The WEA started with an idea: the idea that so-called “ordinary” working people should have access to the kind of learning that was available to those privileged to be able to study full time. Today, a century later, the emphasis continues to be on learning which values the life and work of all participants. By “work” we mean all the contributions, both paid and unpaid, that people make to society. Rather than focussing on gaining qualifications, we stand for open entry, no examinations, low-cost cooperative learning, creative subjects, social and political issues, community development, as well as personal growth and development.

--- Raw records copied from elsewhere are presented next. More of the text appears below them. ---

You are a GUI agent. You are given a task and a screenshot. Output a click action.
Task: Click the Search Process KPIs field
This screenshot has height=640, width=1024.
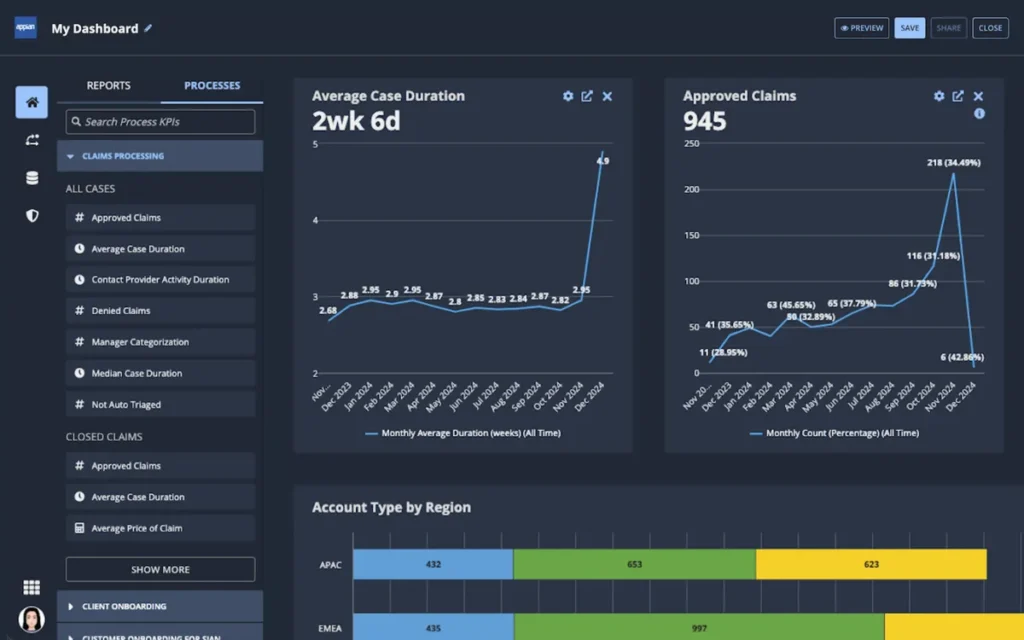coord(160,122)
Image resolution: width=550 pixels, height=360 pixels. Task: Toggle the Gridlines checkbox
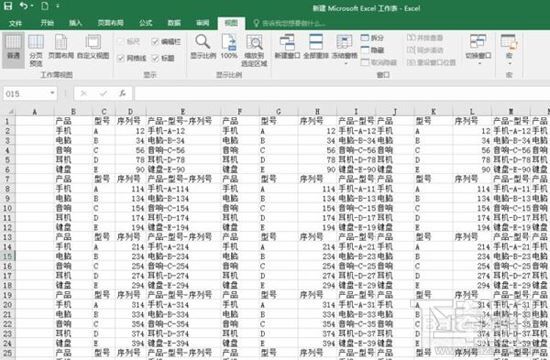click(121, 58)
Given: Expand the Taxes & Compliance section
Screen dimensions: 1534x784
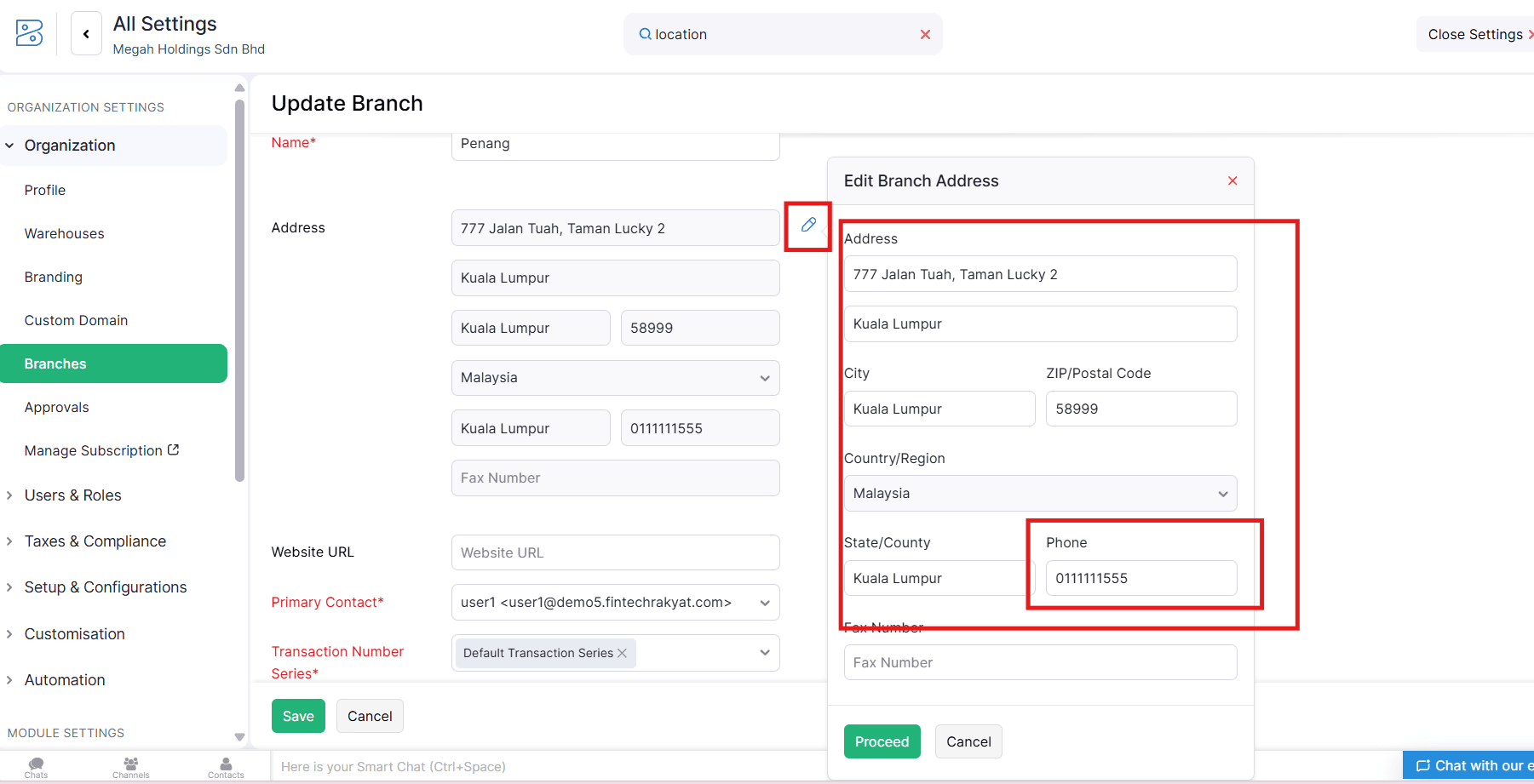Looking at the screenshot, I should pos(95,541).
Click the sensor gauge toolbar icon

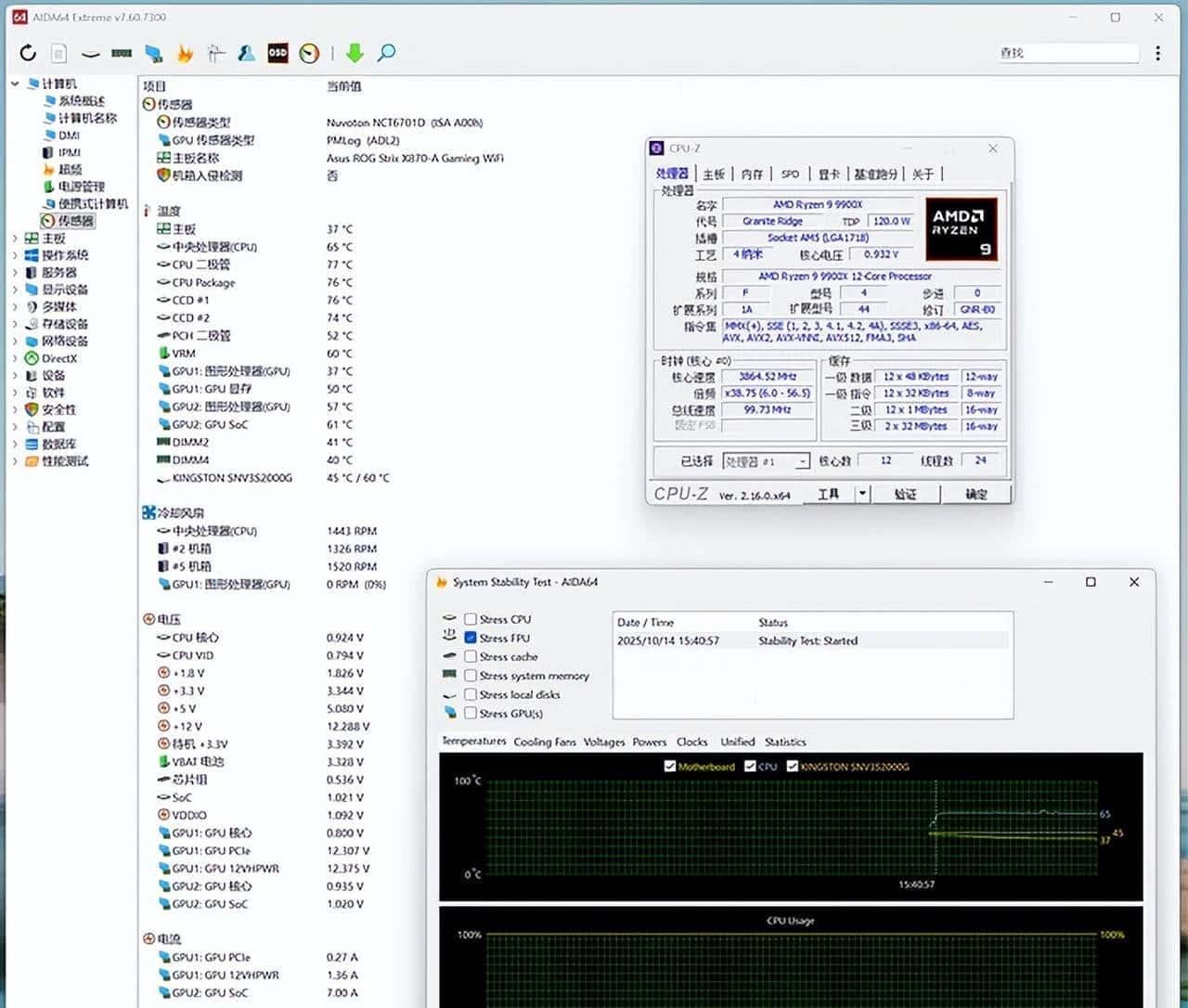coord(309,54)

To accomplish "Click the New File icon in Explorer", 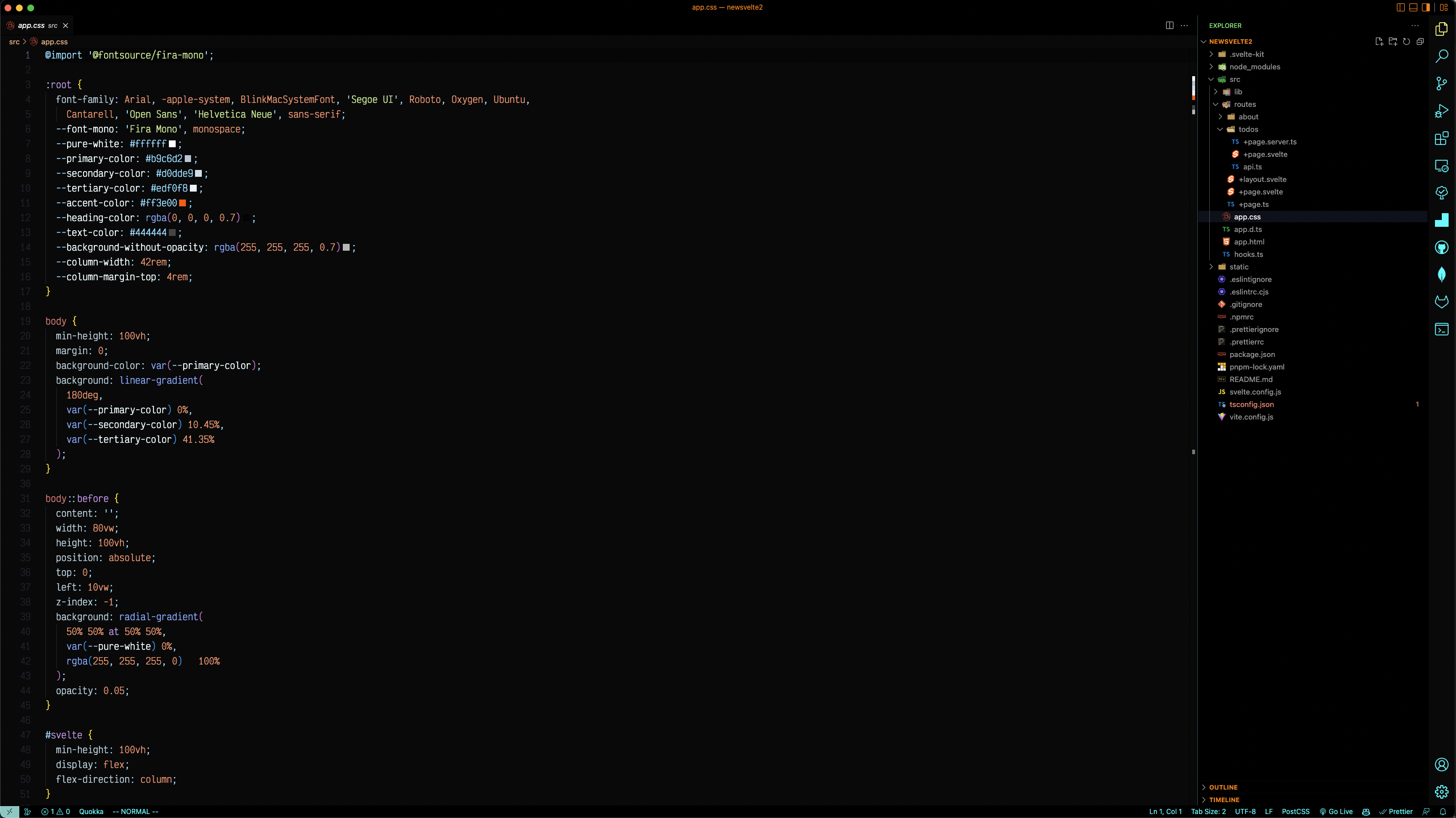I will click(1379, 41).
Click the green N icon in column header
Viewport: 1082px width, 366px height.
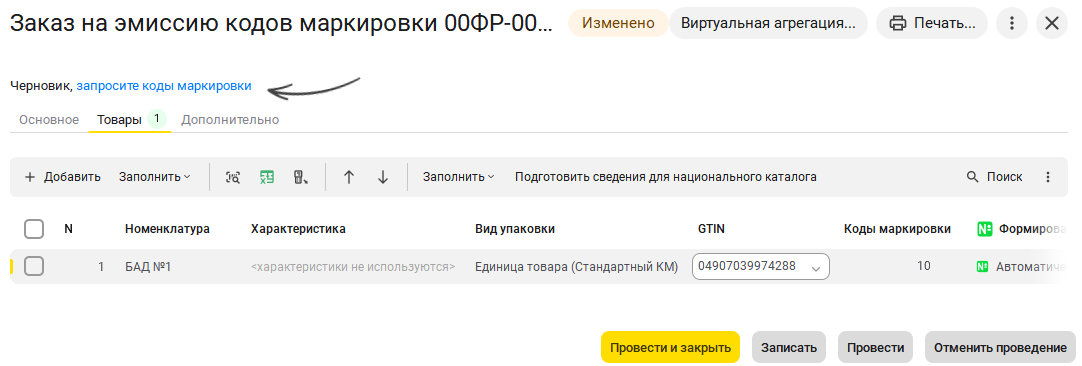[984, 229]
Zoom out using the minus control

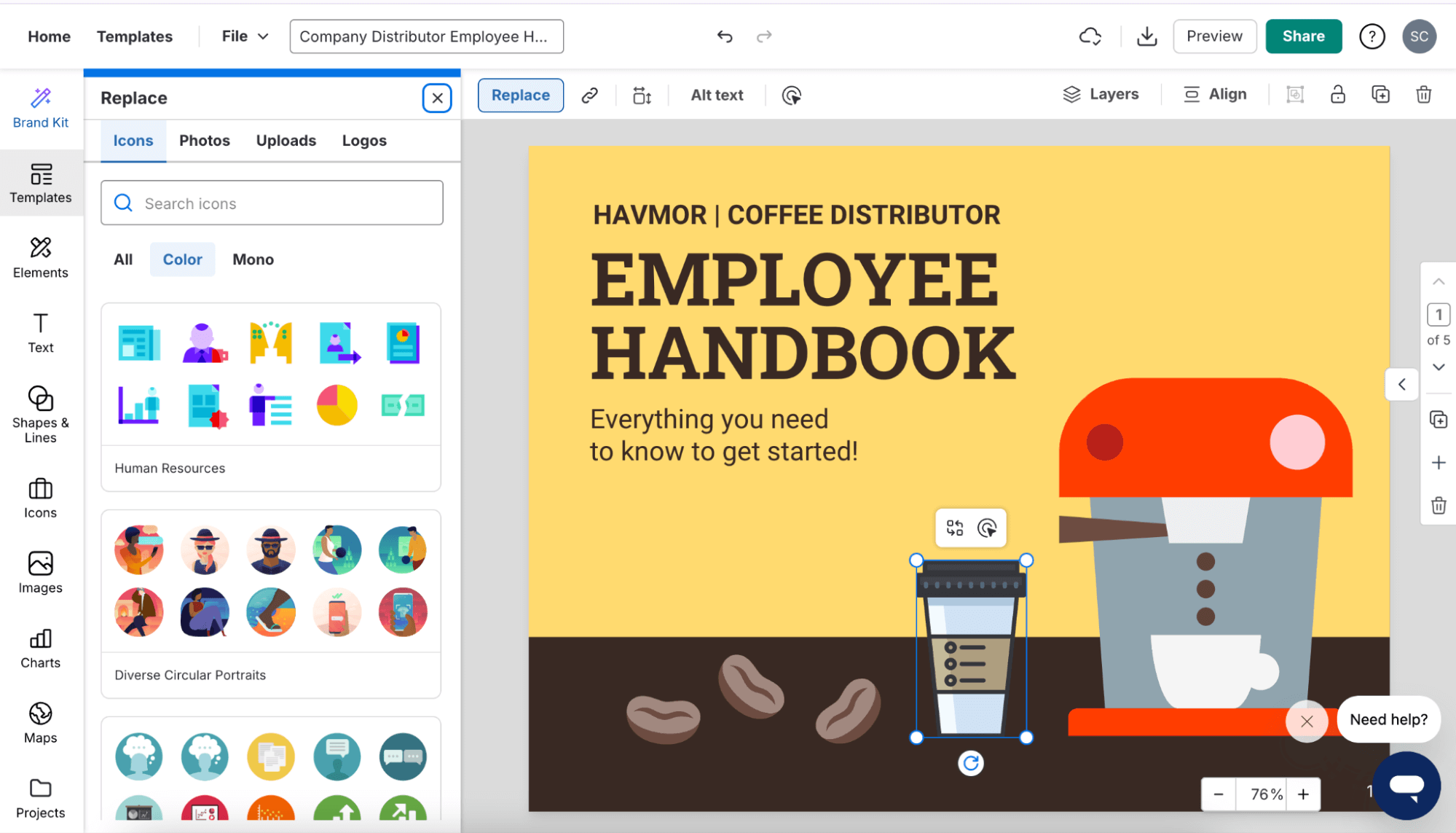pyautogui.click(x=1218, y=794)

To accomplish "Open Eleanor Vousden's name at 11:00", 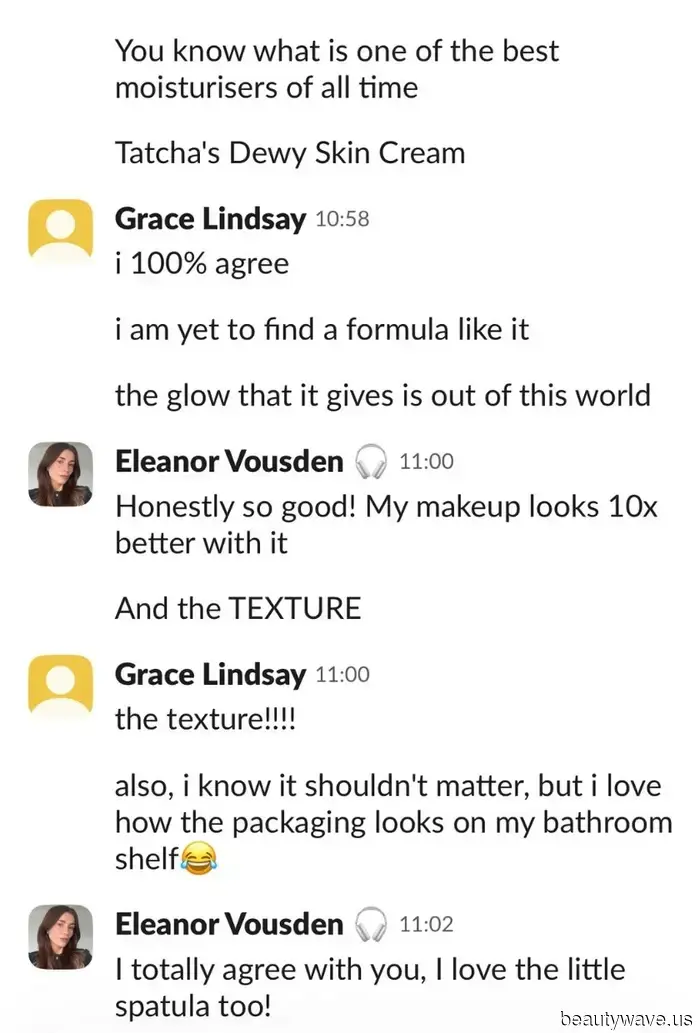I will (x=229, y=461).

Because of the voluntary nature of the organisation, WEAs can respond to their communities' learning needs with more flexibility and informality than is possible in institution-based programmes. This can be especially appropriate, both for people who have been switched-off learning as a result of school experiences having been unfulfilling for them, and for the elderly, who want to keep their minds active and who gain most from learning in small doses in friendly surroundings.
One facet of WEA tutoring is that time must be allowed for discussion of the study material. One of the very early tutors summed up this aspect when, in 1911, he described his experience as a fellowship with his students, and said, with typical humility, that he owed them much. “The friendly smitings of potters, weavers, miners and engineers have taught me much about problems of political and economic science which cannot easily be learned from books.” In some cases, there is no single tutor, but resource material is made available to the group.
There are five WEAs in this country, and there is a nationwide WEA Book Discussion Scheme, involving 1000 groups from Mangonui to Invercargill. Our common objective is to advance, encourage and provide continuing and community education that promotes a just and equitable society.
WEAs around the world have formed the International Federation of WEAs (IFWEA), which has consultative status as an NGO with UNESCO.
In 2009 the Government cut funding to many community education programmes around New Zealand, by directing funding to a more narrow focus of courses. In order to retain the broad perspective on community education which WEAs represent, we have progressed without Government assistance, relying on other community funders.
While this change has impacted on the operations of WEAs, we continue to be committed, challenging and forward looking.